Emily Dickinson’s poem, “Because I Could Not Stop For Death” provides a wealth of language that serves to give the reader a deeper and more intricate picture of what is occurring in the poem by utilizing powerful images. The reader may garner a heightened level of understanding about the poem by examining these figures of speech and how they function within the poetry. In the first two lines of Dickinson’s poem, she uses language that sets the mood of the poem: “Because I could not stop for Death- / He kindly stopped for me” (1-2).
By stating it in this manner, the impression is given that Death as a concept or as a character is not an unrelenting and violent force, but rather a kind and patient being, who is doing a service to the soon to be deceased. The word “kindly” is key in providing that insight, as it conveys patience and well as willingness. It does not make Death sound angrily patient, as if He only is because his job requires such, but rather that He is more than happy to be doing this particular service for the subject. This mood is further emphasized and given validity when Dickinson states, “We slowly drove-He knew no haste” (5).
Again, Death is shown to be calm and relaxed, not in a rush. Teaming this line with the final line in the poem gives further clairvoyance to why Death may be so willing to plod along and make no haste. “Were toward Eternity-“ (24); The reader is beckoned to understand that a patient and time consuming carriage ride is really not that unreasonable when it is leading towards forever. When examining these two lines together, it certainly makes clear that time is the least of concerns for both the driver and the passenger.
Dickinson goes on to establish a contrast between life and death by providing images that represent both dynamics; “We passed the School, where Children strove” (9). The image of youthful vigor and potential is exemplified here, within this line. Also, it is important to note that the children are at a school, a place that gives the sense of enlightenment, understanding and growth, both in the physical and in the psychological. To counter this and to set up an opposing image Dickinson goes on to state “We passed the Setting Sun-“ (12).
Few images in our language and text have been used more often to provide a sense of death and ending than the aforementioned. As the sun sets, darkness falls; a day makes way for night, which in turn makes way for a day, and in a sense, so is life. These two competing images (both in the same stanza) are a wonderfully constructed representation of how fleeting life is, possibly as fleeting as the sunset. As the recollection of the trip into eternity continues for the speaker in the poem, a remembrance occurs that is quite splendid and important to the death image.
Dickinson states “We passed before a House that seemed / A Swelling in the Ground- / The Roof was scarcely visible- / The Cornice-in the Ground-“ (17-20).

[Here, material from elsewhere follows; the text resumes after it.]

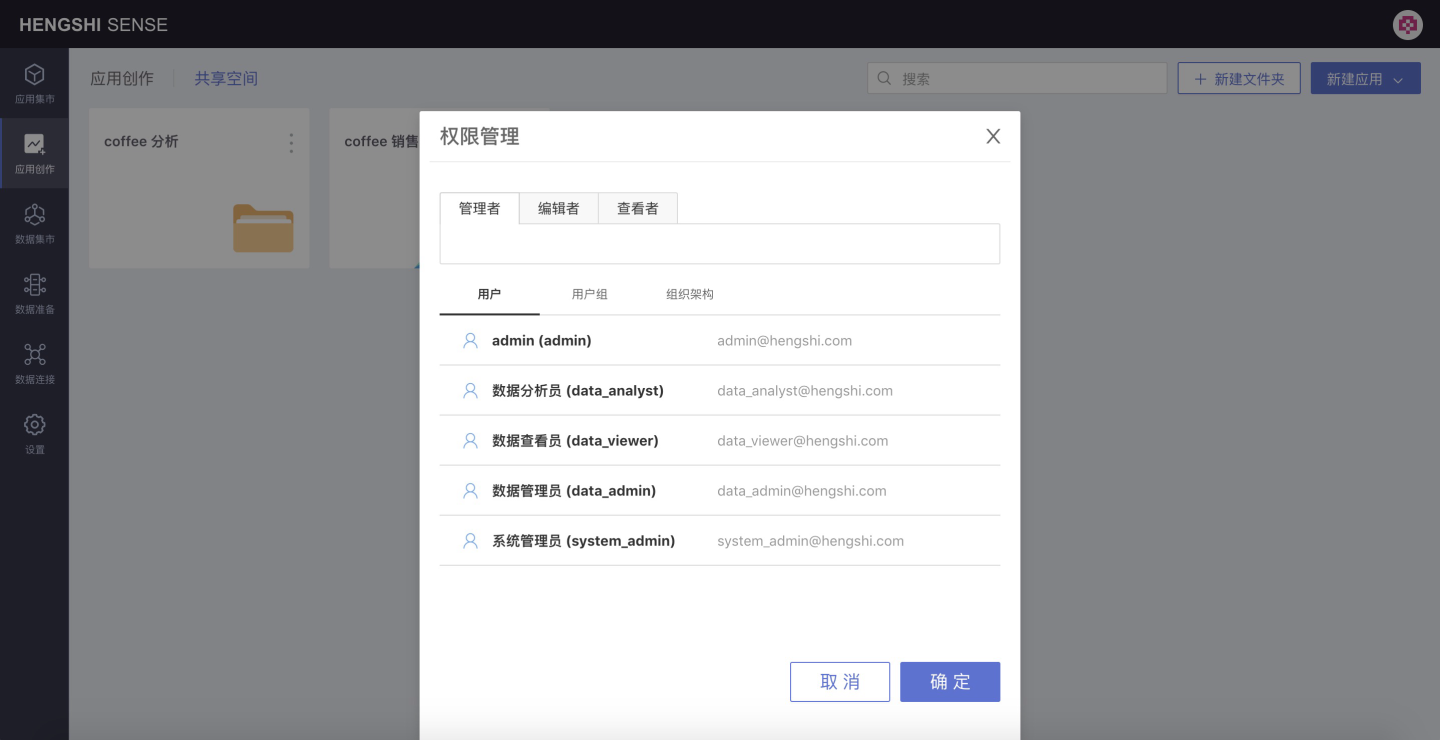Open the coffee 分析 folder options menu
Screen dimensions: 1440x740
tap(291, 143)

Here, Dickinson (through her speaker) recalls viewing a house, very possibly, that house is a tomb or a sarcophagus that is but mildly protruding from the earth. Again, an image is supplied and the theme that death is all around the speaker continues. Continually interjected in the poem are death images, and they follow the speaker throughout the whole of the trip.
This gives a sense that Death is really never that far removed from the speaker, and all the while doing this, the reader is forced to question how far away death really is from him/her at any given time. Dickinson’s final stanza is in many ways a perfect conclusion to this death poem, as it gives the reader an idea as to what death may really constitute. “Since then-‘tis Centuries-and yet / Feels shorter than the Day / I first surmised the Horses Heads / Were toward Eternity –“ (21-24). Dickinson contends here that there is nothing to death, and that a moment of life is more easily recalled than centuries of lifelessness.
Staunch boredom and nothingness is all that may exist for the speaker, because the hundreds of years spent in the ground have gone by like the blink of an eye, because, Dickinson would state, there is nothing there, nothing but a sterile and unfortunate state of existence where one is aware of their death, but can do nothing of it, but ponder and recall. Again, images of death are laid forth by the existence of horses’ heads (often a symbol of death and the underworld), as well as the previously sighted use of “eternity”. The speaker now has exactly that long to consider the occurrences of the day that Death kindly stopped.